John Diaz: Trump can’t grasp the shame of equivocation.
WASHINGTON — The images and sounds were sickeningly derivative of times when racism reigned unchecked and unapologetic. The torches, the chants, the Confederate flags, the raw violence, the unalloyed hate on the faces of white supremacists.
I turned off the television, where reports from Charlottesville, Va., dominated cable news, and headed to the National Museum of African American History and Culture at the foot of the Washington Monument.
It was not a spontaneous visit. The Smithsonian Institution’s 19th museum is one of the hottest tickets in town. Reservations are required months in advance.
Before I reached the entrance, Virginia Gov. Terry McAuliffe declared a state of emergency in Charlottesville. There was no escaping the context of this Saturday excursion into American history.
President Trump had toured the museum in February.
“Honestly, it’s fantastic,” he exclaimed.
He obviously missed one of the recurring themes of how a nation founded on such lofty principles could have allowed human slavery at its inception, countenanced segregation for nearly a century after the Civil War, and rationalized inequities to this day in voting rights and the justice system:
He failed to grasp the shame and the cost of equivocation.
As I was overhearing African American parents patiently explaining exhibits on the Ku Klux Klan or the 1957 showdown at Little Rock’s Central High to their curious children, the current president of the United States was unwilling or unable to call out the latent evil that brought us this past.
“We condemn in the strongest possible terms this egregious display of hatred, bigotry and violence on many sides,” Trump said in a fourminute statement. In words that would bring comfort to the forces of hate, he added for emphasis, “On many sides.”

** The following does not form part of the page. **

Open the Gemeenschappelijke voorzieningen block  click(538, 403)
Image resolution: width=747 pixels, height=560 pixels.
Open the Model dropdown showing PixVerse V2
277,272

Even after an act of terror left dead a woman protesting for American values, the president who so readily and routinely slanders a religion of nearly 2 billion people for the acts of a few who torture its teachings could not bring himself to condemn the white supremacists who were rallying to “take America back.”
He passed on the opportunity to dissociate himself — in the strongest possible terms — from rally-goers who wore his trademark “Make America Great Again” cap or claimed his victory as their own.
It was the most disgraceful moment yet in Trump’s toxic presidency.
Meanwhile, in the museum, visitors paused at the reminders of other times when American leaders decided that “many sides” must be accommodated when reaching a crossroads of right and wrong. There was the deal of 1787 that counted a slave as three-fifths of a person for calculating presidential electors, congressional representation and taxes. There was the Missouri Compromise of 1820 that drew a line between free and slave states. There was the landmark 1896 Supreme Court case that legitimized segregation into the next century on the inherently flawed principle that “separate but equal” can ever be equal.
President Trump needs to go back to this exhibit, but not on a private tour. He needs to see the pride and the pain of families absorbing the details, the triumphs and the tragedies, that too often get short shrift in American history books. He needs to walk among the visitors and note how many came here with multiple generations to share the experience. He needs to realize how important, how personal — and how unfinished — this history is to the nation he was elected to lead.
He needs to think about whether that Saturday in August 2017 will merit mention in the evolution of this American narrative on display.
President Trump needs to know:
“Many sides” is the wrong side of history.